> [PROBLEM TO SOLVE]: Lay out all of the material below as a Markdown table with two columns, Row and Line. Number each line and leave out blank lines.

Location data for words and elements
* * * * * * * * *
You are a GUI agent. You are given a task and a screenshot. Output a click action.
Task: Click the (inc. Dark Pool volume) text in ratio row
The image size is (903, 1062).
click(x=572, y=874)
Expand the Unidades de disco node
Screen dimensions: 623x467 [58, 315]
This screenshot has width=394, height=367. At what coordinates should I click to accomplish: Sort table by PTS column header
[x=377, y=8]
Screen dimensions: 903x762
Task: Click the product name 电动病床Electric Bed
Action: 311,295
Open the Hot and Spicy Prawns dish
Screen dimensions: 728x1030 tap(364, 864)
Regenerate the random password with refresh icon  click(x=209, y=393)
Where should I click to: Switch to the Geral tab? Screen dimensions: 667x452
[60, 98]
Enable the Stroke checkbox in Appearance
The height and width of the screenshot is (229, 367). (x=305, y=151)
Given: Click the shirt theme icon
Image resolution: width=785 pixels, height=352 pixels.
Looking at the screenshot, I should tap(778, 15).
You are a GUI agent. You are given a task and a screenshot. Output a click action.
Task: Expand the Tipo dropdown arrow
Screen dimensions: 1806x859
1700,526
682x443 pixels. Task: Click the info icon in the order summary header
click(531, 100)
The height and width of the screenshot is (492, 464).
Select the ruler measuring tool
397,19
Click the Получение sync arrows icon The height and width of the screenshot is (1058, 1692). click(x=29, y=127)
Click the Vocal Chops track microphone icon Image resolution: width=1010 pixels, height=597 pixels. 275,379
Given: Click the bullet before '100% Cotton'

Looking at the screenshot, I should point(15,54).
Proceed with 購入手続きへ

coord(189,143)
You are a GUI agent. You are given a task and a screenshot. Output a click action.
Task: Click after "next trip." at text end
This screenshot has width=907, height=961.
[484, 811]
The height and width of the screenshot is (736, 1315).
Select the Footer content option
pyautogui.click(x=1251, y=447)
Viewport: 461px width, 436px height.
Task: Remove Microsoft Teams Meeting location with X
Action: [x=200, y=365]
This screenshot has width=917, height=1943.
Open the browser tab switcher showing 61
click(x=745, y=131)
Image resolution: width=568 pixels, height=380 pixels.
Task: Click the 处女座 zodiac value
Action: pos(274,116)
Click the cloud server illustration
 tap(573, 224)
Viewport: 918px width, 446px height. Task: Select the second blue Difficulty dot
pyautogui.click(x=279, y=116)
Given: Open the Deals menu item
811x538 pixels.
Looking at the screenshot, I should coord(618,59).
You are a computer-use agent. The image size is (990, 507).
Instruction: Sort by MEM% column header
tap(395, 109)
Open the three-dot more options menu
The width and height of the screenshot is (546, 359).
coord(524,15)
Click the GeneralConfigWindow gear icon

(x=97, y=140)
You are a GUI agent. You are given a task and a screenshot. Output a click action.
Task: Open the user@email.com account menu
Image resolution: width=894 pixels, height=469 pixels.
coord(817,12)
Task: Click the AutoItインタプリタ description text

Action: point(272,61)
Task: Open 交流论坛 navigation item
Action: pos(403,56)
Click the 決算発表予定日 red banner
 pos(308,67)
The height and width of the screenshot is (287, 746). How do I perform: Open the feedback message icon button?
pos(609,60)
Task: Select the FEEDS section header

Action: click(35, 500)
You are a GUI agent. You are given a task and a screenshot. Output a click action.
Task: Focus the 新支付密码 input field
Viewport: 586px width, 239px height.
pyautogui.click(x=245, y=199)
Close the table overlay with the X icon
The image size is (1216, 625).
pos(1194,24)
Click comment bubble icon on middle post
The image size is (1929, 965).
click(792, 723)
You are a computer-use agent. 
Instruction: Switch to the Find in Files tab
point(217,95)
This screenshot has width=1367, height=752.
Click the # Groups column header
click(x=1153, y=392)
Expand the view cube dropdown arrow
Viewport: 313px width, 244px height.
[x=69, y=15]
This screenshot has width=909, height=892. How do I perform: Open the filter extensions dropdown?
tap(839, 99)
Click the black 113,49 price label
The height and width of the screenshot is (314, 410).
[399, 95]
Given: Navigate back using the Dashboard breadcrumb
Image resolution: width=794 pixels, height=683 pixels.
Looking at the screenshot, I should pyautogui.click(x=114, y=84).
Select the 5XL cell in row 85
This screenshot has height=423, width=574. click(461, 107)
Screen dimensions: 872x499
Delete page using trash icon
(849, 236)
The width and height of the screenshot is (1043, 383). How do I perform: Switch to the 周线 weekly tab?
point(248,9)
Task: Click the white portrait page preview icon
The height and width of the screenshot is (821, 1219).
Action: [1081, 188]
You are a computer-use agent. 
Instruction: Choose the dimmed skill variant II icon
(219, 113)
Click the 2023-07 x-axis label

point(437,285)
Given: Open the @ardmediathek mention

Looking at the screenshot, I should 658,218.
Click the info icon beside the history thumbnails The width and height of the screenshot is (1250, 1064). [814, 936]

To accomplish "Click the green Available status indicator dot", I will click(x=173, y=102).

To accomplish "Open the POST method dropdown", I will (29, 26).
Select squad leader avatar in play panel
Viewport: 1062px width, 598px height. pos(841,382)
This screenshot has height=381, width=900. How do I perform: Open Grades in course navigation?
* * * * * * * * *
> [RESULT OF THE EXERCISE]:
| Row | Line |
|---|---|
| 1 | You are a GUI agent. You are given a task and a screenshot. Output a click action. |
| 2 | Task: Click the (inc. Dark Pool volume) text in ratio row |
| 3 | The image size is (903, 1062). |
| 4 | click(x=572, y=874) |
| 5 | Expand the Unidades de disco node |
| 6 | Screen dimensions: 623x467 [58, 315] |
| 7 | This screenshot has width=394, height=367. At what coordinates should I click to accomplish: Sort table by PTS column header |
| 8 | [x=377, y=8] |
| 9 | Screen dimensions: 903x762 |
| 10 | Task: Click the product name 电动病床Electric Bed |
| 11 | Action: 311,295 |
| 12 | Open the Hot and Spicy Prawns dish |
| 13 | Screen dimensions: 728x1030 tap(364, 864) |
| 14 | Regenerate the random password with refresh icon  click(x=209, y=393) |
| 15 | Where should I click to: Switch to the Geral tab? Screen dimensions: 667x452 |
| 16 | [60, 98] |
| 17 | Enable the Stroke checkbox in Appearance |
| 18 | The height and width of the screenshot is (229, 367). (x=305, y=151) |
| 19 | Given: Click the shirt theme icon |
| 20 | Image resolution: width=785 pixels, height=352 pixels. |
| 21 | Looking at the screenshot, I should tap(778, 15). |
| 22 | You are a GUI agent. You are given a task and a screenshot. Output a click action. |
| 23 | Task: Expand the Tipo dropdown arrow |
| 24 | Screen dimensions: 1806x859 |
| 25 | 1700,526 |
| 26 | 682x443 pixels. Task: Click the info icon in the order summary header |
| 27 | click(531, 100) |
| 28 | The height and width of the screenshot is (492, 464). |
| 29 | Select the ruler measuring tool |
| 30 | 397,19 |
| 31 | Click the Получение sync arrows icon The height and width of the screenshot is (1058, 1692). click(x=29, y=127) |
| 32 | Click the Vocal Chops track microphone icon Image resolution: width=1010 pixels, height=597 pixels. 275,379 |
| 33 | Given: Click the bullet before '100% Cotton' |
| 34 | Looking at the screenshot, I should point(15,54). |
| 35 | Proceed with 購入手続きへ |
| 36 | coord(189,143) |
| 37 | You are a GUI agent. You are given a task and a screenshot. Output a click action. |
| 38 | Task: Click after "next trip." at text end |
| 39 | This screenshot has width=907, height=961. |
| 40 | [484, 811] |
| 41 | The height and width of the screenshot is (736, 1315). |
| 42 | Select the Footer content option |
| 43 | pyautogui.click(x=1251, y=447) |
| 44 | Viewport: 461px width, 436px height. |
| 45 | Task: Remove Microsoft Teams Meeting location with X |
| 46 | Action: [x=200, y=365] |
| 47 | This screenshot has width=917, height=1943. |
| 48 | Open the browser tab switcher showing 61 |
| 49 | click(x=745, y=131) |
| 50 | Image resolution: width=568 pixels, height=380 pixels. |
| 51 | Task: Click the 处女座 zodiac value |
| 52 | Action: pos(274,116) |
| 53 | Click the cloud server illustration |
| 54 |  tap(573, 224) |
| 55 | Viewport: 918px width, 446px height. Task: Select the second blue Difficulty dot |
| 56 | pyautogui.click(x=279, y=116) |
| 57 | Given: Open the Deals menu item |
| 58 | 811x538 pixels. |
| 59 | Looking at the screenshot, I should coord(618,59). |
| 60 | You are a computer-use agent. The image size is (990, 507). |
| 61 | Instruction: Sort by MEM% column header |
| 62 | tap(395, 109) |
| 63 | Open the three-dot more options menu |
| 64 | The width and height of the screenshot is (546, 359). |
| 65 | coord(524,15) |
| 66 | Click the GeneralConfigWindow gear icon |
| 67 | (x=97, y=140) |
| 68 | You are a GUI agent. You are given a task and a screenshot. Output a click action. |
| 69 | Task: Open the user@email.com account menu |
| 70 | Image resolution: width=894 pixels, height=469 pixels. |
| 71 | coord(817,12) |
| 72 | Task: Click the AutoItインタプリタ description text |
| 73 | Action: point(272,61) |
| 74 | Task: Open 交流论坛 navigation item |
| 75 | Action: pos(403,56) |
| 76 | Click the 決算発表予定日 red banner |
| 77 |  pos(308,67) |
| 78 | The height and width of the screenshot is (287, 746). How do I perform: Open the feedback message icon button? |
| 79 | pos(609,60) |
| 80 | Task: Select the FEEDS section header |
| 81 | Action: click(35, 500) |
| 82 | You are a GUI agent. You are given a task and a screenshot. Output a click action. |
| 83 | Task: Focus the 新支付密码 input field |
| 84 | Viewport: 586px width, 239px height. |
| 85 | pyautogui.click(x=245, y=199) |
| 86 | Close the table overlay with the X icon |
| 87 | The image size is (1216, 625). |
| 88 | pos(1194,24) |
| 89 | Click comment bubble icon on middle post |
| 90 | The image size is (1929, 965). |
| 91 | click(792, 723) |
| 92 | You are a computer-use agent.  |
| 93 | Instruction: Switch to the Find in Files tab |
| 94 | point(217,95) |
| 95 | This screenshot has width=1367, height=752. |
| 96 | Click the # Groups column header |
| 97 | click(x=1153, y=392) |
| 98 | Expand the view cube dropdown arrow |
| 99 | Viewport: 313px width, 244px height. |
| 100 | [x=69, y=15] |
| 101 | This screenshot has width=909, height=892. How do I perform: Open the filter extensions dropdown? |
| 102 | tap(839, 99) |
| 103 | Click the black 113,49 price label |
| 104 | The height and width of the screenshot is (314, 410). |
| 105 | [399, 95] |
| 106 | Given: Navigate back using the Dashboard breadcrumb |
| 107 | Image resolution: width=794 pixels, height=683 pixels. |
| 108 | Looking at the screenshot, I should pyautogui.click(x=114, y=84). |
| 109 | Select the 5XL cell in row 85 |
| 110 | This screenshot has height=423, width=574. click(461, 107) |
| 111 | Screen dimensions: 872x499 |
| 112 | Delete page using trash icon |
| 113 | (849, 236) |
| 114 | The width and height of the screenshot is (1043, 383). How do I perform: Switch to the 周线 weekly tab? |
| 115 | point(248,9) |
| 116 | Task: Click the white portrait page preview icon |
| 117 | The height and width of the screenshot is (821, 1219). |
| 118 | Action: [1081, 188] |
| 119 | You are a computer-use agent.  |
| 120 | Instruction: Choose the dimmed skill variant II icon |
| 121 | (219, 113) |
| 122 | Click the 2023-07 x-axis label |
| 123 | point(437,285) |
| 124 | Given: Open the @ardmediathek mention |
| 125 | Looking at the screenshot, I should 658,218. |
| 126 | Click the info icon beside the history thumbnails The width and height of the screenshot is (1250, 1064). [814, 936] |
| 127 | To accomplish "Click the green Available status indicator dot", I will click(x=173, y=102). |
| 128 | To accomplish "Open the POST method dropdown", I will (29, 26). |
| 129 | Select squad leader avatar in play panel |
| 130 | Viewport: 1062px width, 598px height. pos(841,382) |
| 131 | This screenshot has height=381, width=900. How do I perform: Open Grades in course navigation? |